Strongly suspect I do but the inattentive type rather than the "H. Still debating if I should go and get officially diagnosed or if/how it will help. Can only manage life with extensive use of lists, everything last minute, constant need for dopamine hits to get anything done, always starting a million and one things but not finishing, hyperfocuses which when they're gone, they're gone, chronically untidy (again can only be managed by lists), always losing things, procrastination, "work hard but not smart"... massive issues with sensitivity to noise in particular, but when I was a child, I was hypersensitive to every little thing. Never had any problems with making and keeping friends (though am very one to one rather than 'group'), but lots of problems with romantic relationships as am always very hot or very cold- there's a dopamine element there too-, so scared because I don't want to hurt anyone (which I have, badly) nor be hurt (which I have, badly), and I don't deal with either very well.

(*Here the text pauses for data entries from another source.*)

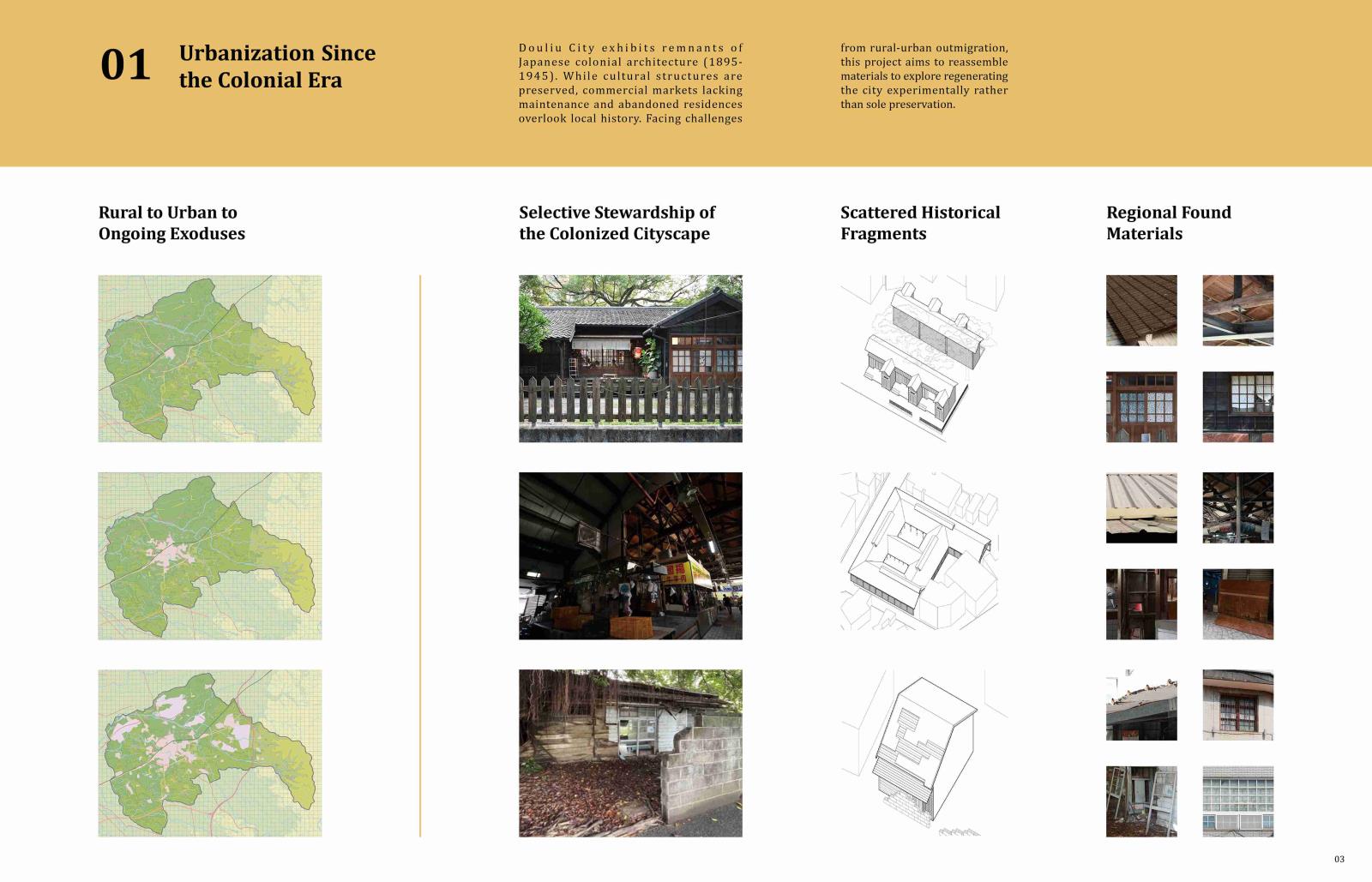Select the 'Rural to Urban to Ongoing Exoduses' heading
The image size is (1372, 882).
172,223
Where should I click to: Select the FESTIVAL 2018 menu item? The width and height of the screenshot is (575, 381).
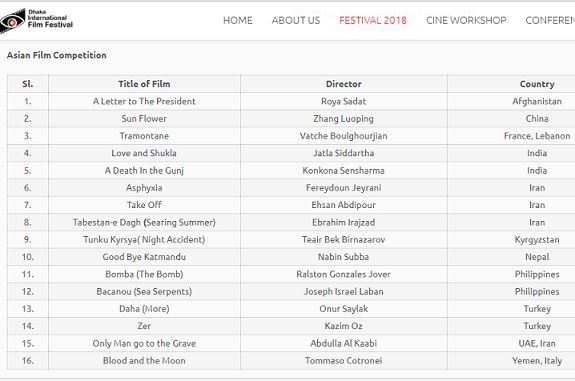pos(373,21)
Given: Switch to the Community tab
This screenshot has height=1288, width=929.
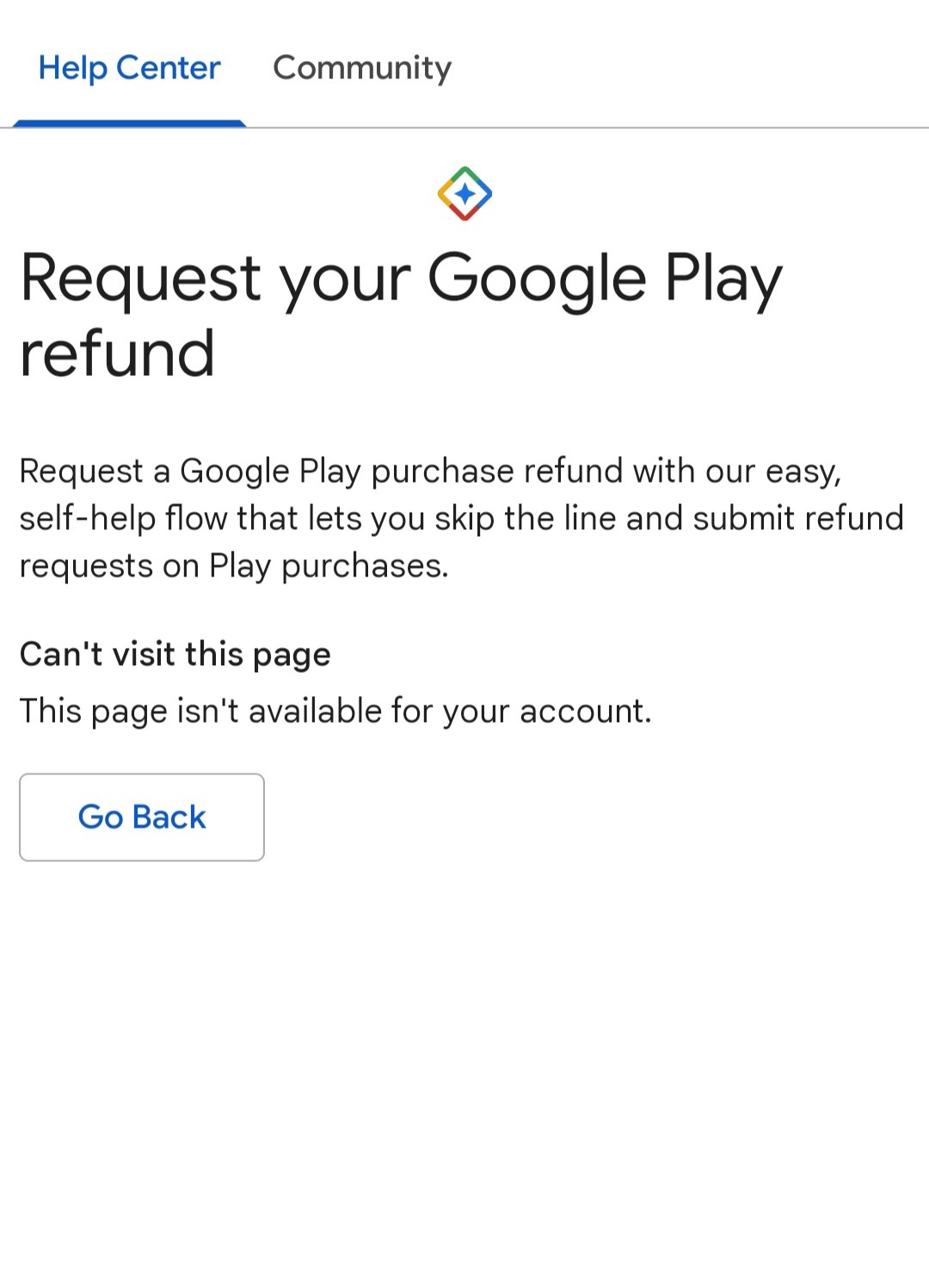Looking at the screenshot, I should click(362, 68).
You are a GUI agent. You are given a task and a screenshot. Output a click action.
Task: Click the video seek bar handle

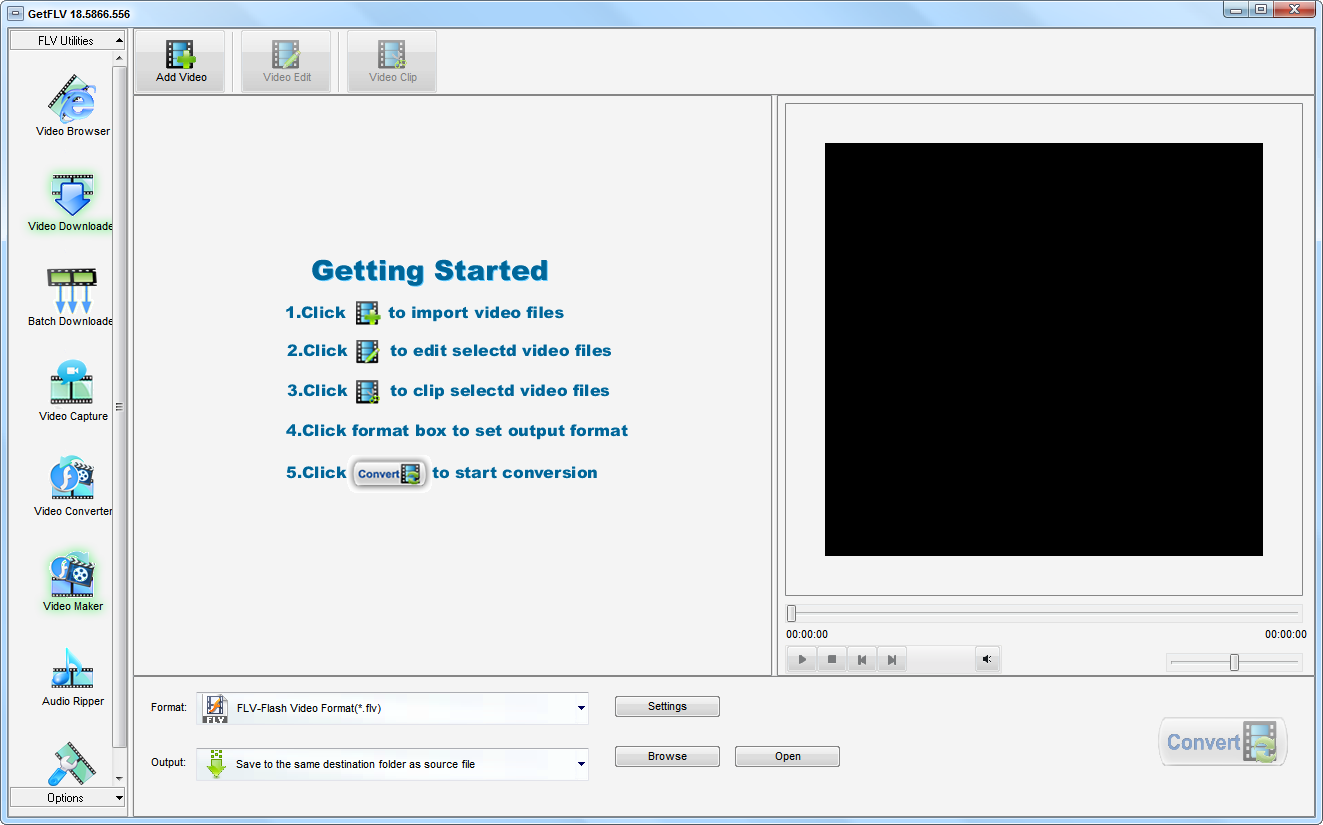792,613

I think I've developed strategies for managing it to "mostly normality" day to day without realising that's what I was doing, but I've always known I seemed to be wired a little different (have two relatives very similar, which is another thing) and some "normal" things seemed SO much harder for me than other people. It can all fall apart very easily too. But like others, my creativity and capacity for generating ideas is good, I seem to see patterns and links between ideas more easily than others around me and at work etc, so can come up with good solutions. It also helps to be fairly academic, but I think that masks some of the problems too.
When I read about the symptoms of inattentive ADHD (I'm in my 50s) which I was looking at about one older relative, rather than myself, a light went on, honestly. I cried, because I too fitted almost everything, especially the dopamine thing. It explained so many things about me, but I'm so sad that things could have been so different if I'd known or it had been recognised. I just thought I was lazy and a bit weird.